As f0dder already said, C runtime functions such as memcpy dont use SEH.
Posted on 2005-01-17 03:57:19 by japheth
hmmmm,

Shame API calls regularly DO use SEH.

Stack overhead does not matter with REP MOVSD on 1440 bytes (tested) so there is no gain inlining the code. here is a DWORD size copy that is marginally faster on my Prescott PIV.

The extra register usage is to prevent read after write stalls.

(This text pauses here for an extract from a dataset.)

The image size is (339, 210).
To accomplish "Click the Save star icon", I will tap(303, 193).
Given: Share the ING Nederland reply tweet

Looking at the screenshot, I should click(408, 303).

; ?????????????????????????????????????????????????????????????????????????

align 4

OPTION PROLOGUE:NONE
OPTION EPILOGUE:NONE

bcopy proc src:DWORD,dst:DWORD,ln:DWORD

mov [esp-4], ebx
mov [esp-8], esi
mov [esp-12], edi
mov [esp-16], ebp

mov esi, [esp+4] ; src
mov edi, [esp+8] ; dst
xor ebp, ebp

@@:
mov eax, [esi+ebp]
mov ebx, [esi+ebp+4]
mov ecx, [esi+ebp+8]
mov edx, [esi+ebp+12]

mov [edi+ebp], eax
mov [edi+ebp+4], ebx
mov [edi+ebp+8], ecx
mov [edi+ebp+12], edx

add ebp, 16
cmp ebp, [esp+12] ; ln
jl @B

mov ebx, [esp-4]
mov esi, [esp-8]
mov edi, [esp-12]
mov ebp, [esp-16]

ret 12

bcopy endp

OPTION PROLOGUE:PrologueDef
OPTION EPILOGUE:EpilogueDef

; ?????????????????????????????????????????????????????????????????????????
Posted on 2005-01-17 04:53:53 by hutch--
API calls generally only set up SEH where it's needed. memcpy (RtlMoveMemory) doesn't set up a SEH (XP SP2 - but I doubt any other version does either). Look for yourself if you don't believe me.
Posted on 2005-01-17 06:49:46 by f0dder
> Shame API calls regularly DO use SEH.

I'm very ashamed having argued against M Hutchesson who obviously is *the* expert concerning C runtime topics.
Posted on 2005-01-17 07:06:34 by japheth
Let's not fight people. Digressing from the main topic..
Posted on 2005-01-17 08:19:00 by roticv
:-D

You will have to forgive us mere mortals who try and answer questions to all comers on a subject as broad as Windows API functions and the range of C runtime libraries written since 1995 for 32 bit Windows.

Now given that the member actually asked a question about writing some assembler code, I am in fact guilty of trying to help out here.

If you can be bothered to download the vc 2005 beta, you will see some Intel supplied asm code for some of the C runtimes that may be better than some of the crap that has been around in the past but then when you try and answer a members question, you have to try and address what they were looking for in the first place, some info on writing a block copy routine dedicated to a particular task. :roll:
Posted on 2005-01-17 08:23:16 by hutch--
OK, lets get away from the memcpy question. Is there a way to call a C function from inline assembly? I see that its possible for non-inline. Also, what is SEH (new guy here)? Thanks.

~Steve
Posted on 2005-01-17 08:47:13 by diehard2
Steve,

With a lot of messing around, it probably is possible but there is no gain by doing so as the compiler can easily handle a function call in what is usually a very efficient way.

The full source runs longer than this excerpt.